# PROVIDED DATA
## start

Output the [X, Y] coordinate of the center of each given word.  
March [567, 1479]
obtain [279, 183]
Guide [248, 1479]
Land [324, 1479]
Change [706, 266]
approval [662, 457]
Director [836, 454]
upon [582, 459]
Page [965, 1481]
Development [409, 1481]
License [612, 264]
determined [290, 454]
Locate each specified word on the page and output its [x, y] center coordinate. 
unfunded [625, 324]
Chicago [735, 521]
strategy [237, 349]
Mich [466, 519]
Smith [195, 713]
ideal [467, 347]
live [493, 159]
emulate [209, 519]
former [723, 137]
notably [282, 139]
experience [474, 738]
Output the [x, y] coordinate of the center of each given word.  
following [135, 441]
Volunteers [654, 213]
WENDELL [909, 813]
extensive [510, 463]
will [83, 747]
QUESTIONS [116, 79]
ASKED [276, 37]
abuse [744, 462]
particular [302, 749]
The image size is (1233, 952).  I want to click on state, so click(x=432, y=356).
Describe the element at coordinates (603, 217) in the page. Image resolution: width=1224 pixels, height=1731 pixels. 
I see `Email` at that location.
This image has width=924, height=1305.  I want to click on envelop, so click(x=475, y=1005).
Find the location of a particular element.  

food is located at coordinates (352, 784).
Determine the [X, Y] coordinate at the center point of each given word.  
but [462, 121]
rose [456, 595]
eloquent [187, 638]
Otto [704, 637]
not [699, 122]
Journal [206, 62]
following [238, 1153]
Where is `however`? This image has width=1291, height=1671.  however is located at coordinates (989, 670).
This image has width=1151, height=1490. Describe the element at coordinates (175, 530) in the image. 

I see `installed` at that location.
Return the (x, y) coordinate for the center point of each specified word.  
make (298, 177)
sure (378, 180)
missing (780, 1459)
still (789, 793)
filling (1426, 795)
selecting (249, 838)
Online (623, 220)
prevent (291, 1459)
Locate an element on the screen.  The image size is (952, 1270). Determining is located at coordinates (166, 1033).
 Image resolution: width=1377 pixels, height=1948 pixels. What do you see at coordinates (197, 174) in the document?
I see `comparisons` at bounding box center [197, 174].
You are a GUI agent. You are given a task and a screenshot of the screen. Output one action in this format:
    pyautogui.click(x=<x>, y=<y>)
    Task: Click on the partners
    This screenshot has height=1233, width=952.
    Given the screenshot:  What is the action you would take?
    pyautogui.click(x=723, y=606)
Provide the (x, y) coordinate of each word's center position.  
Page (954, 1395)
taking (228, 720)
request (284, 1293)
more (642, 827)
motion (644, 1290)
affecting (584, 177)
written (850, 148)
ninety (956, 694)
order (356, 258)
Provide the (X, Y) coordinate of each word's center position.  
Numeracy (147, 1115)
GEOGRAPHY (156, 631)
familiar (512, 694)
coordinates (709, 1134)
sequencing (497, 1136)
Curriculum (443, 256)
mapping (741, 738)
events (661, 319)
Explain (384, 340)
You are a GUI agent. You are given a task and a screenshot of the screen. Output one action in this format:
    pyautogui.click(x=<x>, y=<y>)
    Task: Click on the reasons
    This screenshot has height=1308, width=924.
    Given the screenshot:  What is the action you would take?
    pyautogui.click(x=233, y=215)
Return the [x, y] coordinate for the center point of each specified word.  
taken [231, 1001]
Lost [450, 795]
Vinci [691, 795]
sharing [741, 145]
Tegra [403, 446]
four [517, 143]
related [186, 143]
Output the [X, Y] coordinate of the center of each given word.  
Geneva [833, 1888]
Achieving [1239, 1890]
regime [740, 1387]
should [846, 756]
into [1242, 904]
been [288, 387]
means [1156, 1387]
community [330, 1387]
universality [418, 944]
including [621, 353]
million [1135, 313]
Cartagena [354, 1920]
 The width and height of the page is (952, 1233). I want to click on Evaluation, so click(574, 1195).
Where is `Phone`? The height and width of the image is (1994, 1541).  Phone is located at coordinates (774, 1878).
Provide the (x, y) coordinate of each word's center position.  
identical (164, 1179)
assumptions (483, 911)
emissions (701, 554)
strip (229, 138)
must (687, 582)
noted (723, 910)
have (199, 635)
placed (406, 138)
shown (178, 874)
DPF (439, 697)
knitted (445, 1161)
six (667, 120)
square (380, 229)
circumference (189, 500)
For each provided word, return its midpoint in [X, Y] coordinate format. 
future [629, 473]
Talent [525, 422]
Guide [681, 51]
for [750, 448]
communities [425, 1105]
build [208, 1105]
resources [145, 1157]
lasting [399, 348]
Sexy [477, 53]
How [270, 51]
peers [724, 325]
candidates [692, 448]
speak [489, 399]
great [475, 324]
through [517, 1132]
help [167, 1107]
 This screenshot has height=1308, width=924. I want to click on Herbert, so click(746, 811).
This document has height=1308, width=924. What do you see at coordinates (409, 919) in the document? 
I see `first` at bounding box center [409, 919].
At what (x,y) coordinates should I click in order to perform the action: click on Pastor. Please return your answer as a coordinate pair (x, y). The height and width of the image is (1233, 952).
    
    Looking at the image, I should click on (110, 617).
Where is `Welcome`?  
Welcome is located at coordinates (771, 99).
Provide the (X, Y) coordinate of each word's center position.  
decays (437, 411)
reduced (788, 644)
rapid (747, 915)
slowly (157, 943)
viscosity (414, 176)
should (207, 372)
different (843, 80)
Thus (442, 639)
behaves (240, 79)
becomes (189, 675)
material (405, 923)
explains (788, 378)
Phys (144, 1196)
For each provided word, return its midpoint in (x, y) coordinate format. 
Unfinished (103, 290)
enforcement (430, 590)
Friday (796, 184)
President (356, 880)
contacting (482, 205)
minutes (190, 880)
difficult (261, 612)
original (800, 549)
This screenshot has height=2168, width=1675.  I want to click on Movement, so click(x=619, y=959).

## end

# DIRECTIONS FOR THIS TASK
Put everything from the line containing "For each provided word, return its midpoint in (x, y)" down to the end of the entries into a JSON list of strings, one string per line, leaving out any blank lines.

# OUTPUT FOR THIS EXERCISE
[
  "For each provided word, return its midpoint in (x, y) coordinate format. ",
  "Unfinished (103, 290)",
  "enforcement (430, 590)",
  "Friday (796, 184)",
  "President (356, 880)",
  "contacting (482, 205)",
  "minutes (190, 880)",
  "difficult (261, 612)",
  "original (800, 549)",
  "This screenshot has height=2168, width=1675.  I want to click on Movement, so click(x=619, y=959)."
]